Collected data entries
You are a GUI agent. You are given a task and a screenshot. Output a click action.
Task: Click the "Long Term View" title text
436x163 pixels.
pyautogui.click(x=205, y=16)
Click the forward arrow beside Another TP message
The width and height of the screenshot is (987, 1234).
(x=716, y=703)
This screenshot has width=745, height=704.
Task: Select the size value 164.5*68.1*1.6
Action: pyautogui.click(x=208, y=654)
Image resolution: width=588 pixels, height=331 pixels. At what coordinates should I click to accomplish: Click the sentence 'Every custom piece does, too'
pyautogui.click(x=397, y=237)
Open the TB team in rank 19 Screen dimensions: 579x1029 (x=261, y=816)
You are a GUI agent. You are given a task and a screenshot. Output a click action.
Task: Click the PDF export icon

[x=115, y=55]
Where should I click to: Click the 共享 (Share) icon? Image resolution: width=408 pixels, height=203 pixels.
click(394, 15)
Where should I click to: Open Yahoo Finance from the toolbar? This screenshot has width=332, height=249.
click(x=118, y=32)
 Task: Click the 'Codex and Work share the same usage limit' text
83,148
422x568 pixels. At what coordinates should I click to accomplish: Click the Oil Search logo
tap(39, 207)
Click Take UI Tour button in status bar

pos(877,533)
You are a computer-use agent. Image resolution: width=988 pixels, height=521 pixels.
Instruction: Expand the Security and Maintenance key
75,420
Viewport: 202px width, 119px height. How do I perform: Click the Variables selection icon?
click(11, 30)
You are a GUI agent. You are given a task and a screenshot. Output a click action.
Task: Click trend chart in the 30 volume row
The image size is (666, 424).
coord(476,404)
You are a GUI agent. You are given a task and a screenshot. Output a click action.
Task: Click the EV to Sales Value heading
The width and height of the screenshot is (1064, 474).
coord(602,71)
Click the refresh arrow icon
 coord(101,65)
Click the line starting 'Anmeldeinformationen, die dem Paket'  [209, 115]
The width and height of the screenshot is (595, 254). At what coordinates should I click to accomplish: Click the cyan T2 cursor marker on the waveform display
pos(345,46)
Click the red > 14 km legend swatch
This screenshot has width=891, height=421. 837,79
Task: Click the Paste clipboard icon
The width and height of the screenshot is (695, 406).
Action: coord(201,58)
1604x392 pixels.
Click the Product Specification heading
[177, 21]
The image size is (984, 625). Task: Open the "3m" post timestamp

• [EXERCISE DIRECTIONS]
Retype only this range exactly: the first line of the data through the line where "Click the forward" appears.

• [EXPECTED OUTPUT]
You are a GUI agent. You are given a task and a screenshot. Output a click action.
Task: Click the "Long Term View" title text
436x163 pixels.
pyautogui.click(x=205, y=16)
Click the forward arrow beside Another TP message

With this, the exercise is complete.